Alle Mitarbeitenden sollten in den Meetings dazu angehalten werden, ihre Meinung oder etwaige Probleme zu äußern. Beispielhaft führen die Autor-Innen folgenden Satz an: "Bitte sprechen Sie mich oder ein anderes Teammitglied an, wenn Sie irgendwelche Bedenken bezüglich dessen haben, was sie oder ich tun, oder wenn Ihnen etwas nicht ganz richtig erscheint". Eine Besprechung am Ende des Arbeitstages könnte dazu dienen, Abläufe zu hinterfragen und effektiver zu gestalten, aber auch, Wertschätzung gegenüber den Mitarbeitenden zu äußern.

Weitere (kleinere) Maßnahmen können sich positiv auf das Team und dessen Leistungsfähigkeit auswirken, wie das Angebot von gesunden Snacks (wie eine Obstschale), das Einhalten von (vorgeplanten) Pausenzeiten, gegenseitige Rücksichtnahme und das Wiederholen von wichtigen Arbeitsanweisungen, um sicherzustellen, dass diese verstanden und aufgenommen wurden.

„Kurze Pausen, die möglicherweise nur wenige Minuten betragen, können einen Unterschied machen, und insbesondere die Bestätigung klinischer Entscheidungen oder die Infragestellung einer Handlung eines Kollegen ist nicht nur nützlich, sondern kann auch einen Fehler verhindern", betonen die WissenschaftlerInnen.
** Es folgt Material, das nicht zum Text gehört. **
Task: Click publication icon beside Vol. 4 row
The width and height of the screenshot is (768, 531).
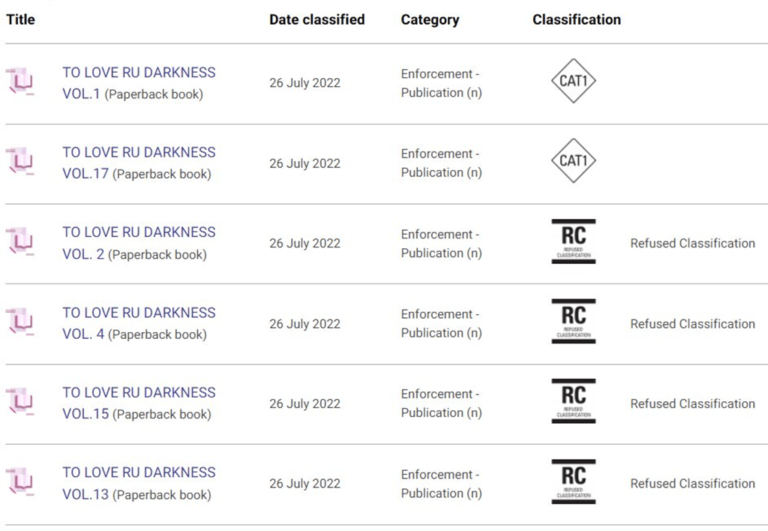Action: [20, 323]
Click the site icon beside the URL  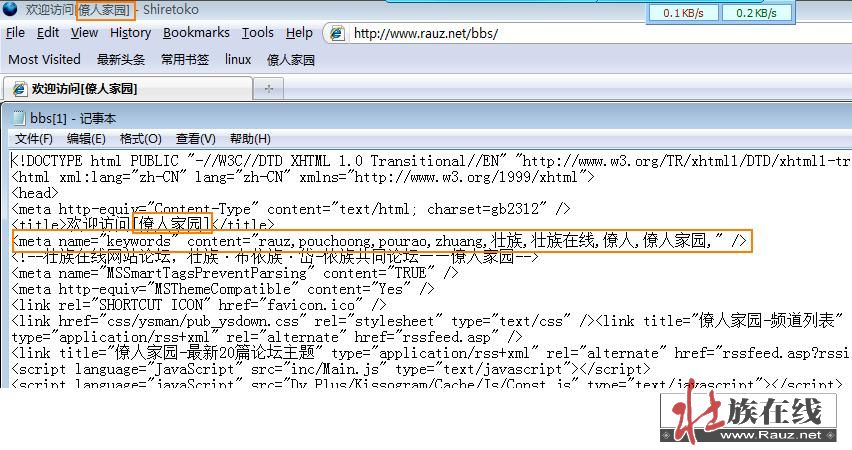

Zusätzlicher Stress durch erhöhten Zeitdruck oder ein unerfahrenes Team sollte indes unbedingt vermieden werden. Auch für das gesamte Team zur Verfügung stehende Checklisten für wiederholte Abläufe können helfen, wichtige Punkte nicht zu vergessen.

CIRS dent

Überall dort, wo Menschen arbeiten, entstehen Fehler – da sind auch Zahnärzte und Zahnärztinnen keine Ausnahme: Abläufe funktionieren nicht immer so, wie es sein sollte, Diagnosen sind manchmal nicht einfach zu stellen, Geräte und Hilfsmittel zeigen Schwächen. Aus „unerwünschten Ereignissen“ kann man jedoch lernen, es künftig besser zu machen. Hilfreich ist dabei auch der Erfahrungsaustausch mit KollegInnen. Über das internetbasierte Berichts- und Lernsystem der Bundeszahnärztekammer und der Kassenzahnärztlichen Bundesvereinigung „CIRS dent – Jeder Zahn zählt!“ (CIRS = Critical Incident Reporting System) können ZahnärztInnen Fallberichte von KollegInnen lesen und auch selbst vollkommen anonym eigene Berichte einstellen. Die eingesandten Berichte werden von einer Fachredaktion geprüft und gegebenenfalls bearbeitet. Daten, die eine Rückverfolgung auf die Praxis oder den Patienten ermöglichen würden, werden entfernt und die Berichte erst danach veröffentlicht.

Originalstudie: Brennan PA, Hardie J, Oeppen RS. Applying human factors to improve patient safety, morale and team working for oral pathology and medicine specialists. J Oral Pathol Med. 2023 Jan 11. doi: 10.1111/jop.13404. Epub ahead of print. PMID: 36629843.